--- Exercise set ---
1. Please reproduce the part of the Warren Adler E-Sheet excerpt from "We are happy" to "Lost My Mind?".
2. Say whether each statement agrees with the Warren Adler E-Sheet excerpt, answering yes or no and quoting the deciding words: (a) The author's father was mostly unemployed. (b) The author describes himself as a techie. (c) Converting the books ran into legal complications.
3. Write the next part of the Warren Adler E-Sheet excerpt, picking up after its last sentence.

--- Text to read ---
—————
The Warren Adler E-Sheet 15

In this issue:

   
Warren Adler Greetings From Publishing Central

We are happy to offer you another issue of the Warren Adler E-Sheet, which keeps you up to date on what is happening in the author's world. We hope you enjoy it.

   

Have I Lost My Mind?

Nearly two years ago, I had, what I truly believed, was a vision of the future. I would gather together and secure the rights to all of my 26 published books and their foreign translations, digitally convert them into the various e-book and print-on-demand formats, create a website to inform potential readers and interested parties about the content of my various novels, link them to all e-tailers and retailers, promote them in both cyberspace and traditional media and prepare my writing career for the new millennium.

Since many of my books had been published by major publishing companies in the period before there was much awareness of the new technologies that burst upon the scene in the past few years, I was able to accomplish my conversions without legal complications.

". . . I have encountered every conceivable setback and obstacle in creating this new enterprise. I have made profound and costly mistakes."

Although I was not, by any stretch of the imagination, a techie, I had a complete understanding of my motives and their roots. The son of a mostly unemployed and kicked-around great depression victim, I have always sought to gain, within reason and reality, control over my own destiny and not be subject to the whims and caprices of other people, which had been my father's fate. Early on, before my adolescent dream of becoming a novelist had been realized, I had been forced by circumstances to become an entrepreneur finding a business niche in areas where my writing skills could be useful, productive and profitable.
—————
--- Raw data ---
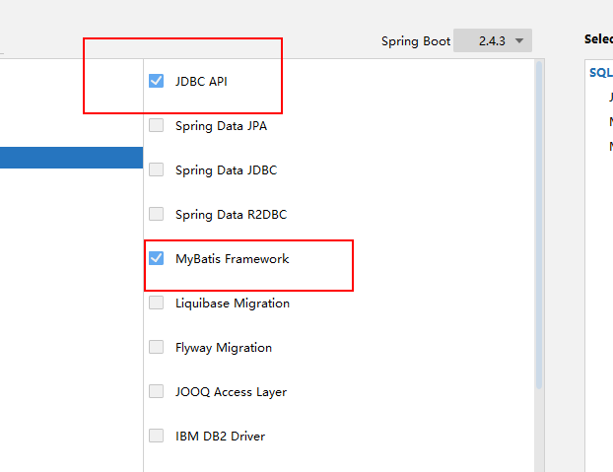613x472 pixels.
Task: Uncheck the JDBC API checkbox
Action: tap(156, 81)
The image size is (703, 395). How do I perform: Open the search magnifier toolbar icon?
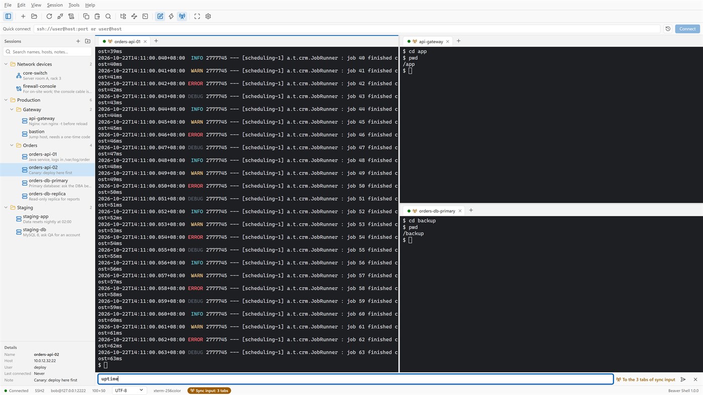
—————
--- Results of the tasks ---
1.
We are happy to offer you another issue of the Warren Adler E-Sheet, which keeps you up to date on what is happening in the author's world. We hope you enjoy it.

   

Have I Lost My Mind?

2.
(a) Yes: "The son of a mostly unemployed and kicked-around great depression victim"
(b) No: "I was not, by any stretch of the imagination, a techie"
(c) No: "I was able to accomplish my conversions without legal complications"

3.
Forgive the digression, but we novelists cannot avoid the temptation to ascribe motivation to just about every human experience including our own. Thus, armed with this baggage of personal history, I set up an umbrella publishing company, complete with ISBN numbers for each format and proceeded to create what I believed was the future for all authors. I knew it was a romantic and ennobling notion and I plunged ahead with all the Dutch courage I could muster convinced I was pointing the way for other authors to rip off their shackles, unchain themselves from the whims of others and take control of their own careers and destiny.

Since that initial vision, I have encountered every conceivable setback and obstacle in creating this new enterprise. I have made profound and costly mistakes. I had no idea that there was more than one format for conversion to digital text. I had no understanding of print-on-demand technology. I had no real insight into the speed of technological change. There was no path to follow. I had to maneuver, blind and clueless through uncharted terrain.

I confess I was completely enamored of the idea that I was, arguably, the only author in the world with my extensive output to do what I was doing. I hired consultants. I hired staff. I outsourced. Mostly, I overpaid. I set up "boutiques" dedicated to my work on every on-line retailer from Amazon to Barnes and Noble, to Fictionwise, Booksurge, Gembooks, and on and on. My books are out there. Sales are rising in both e-books and print-on-demand copies, but not at the rate that warranted such economic risk. Not yet.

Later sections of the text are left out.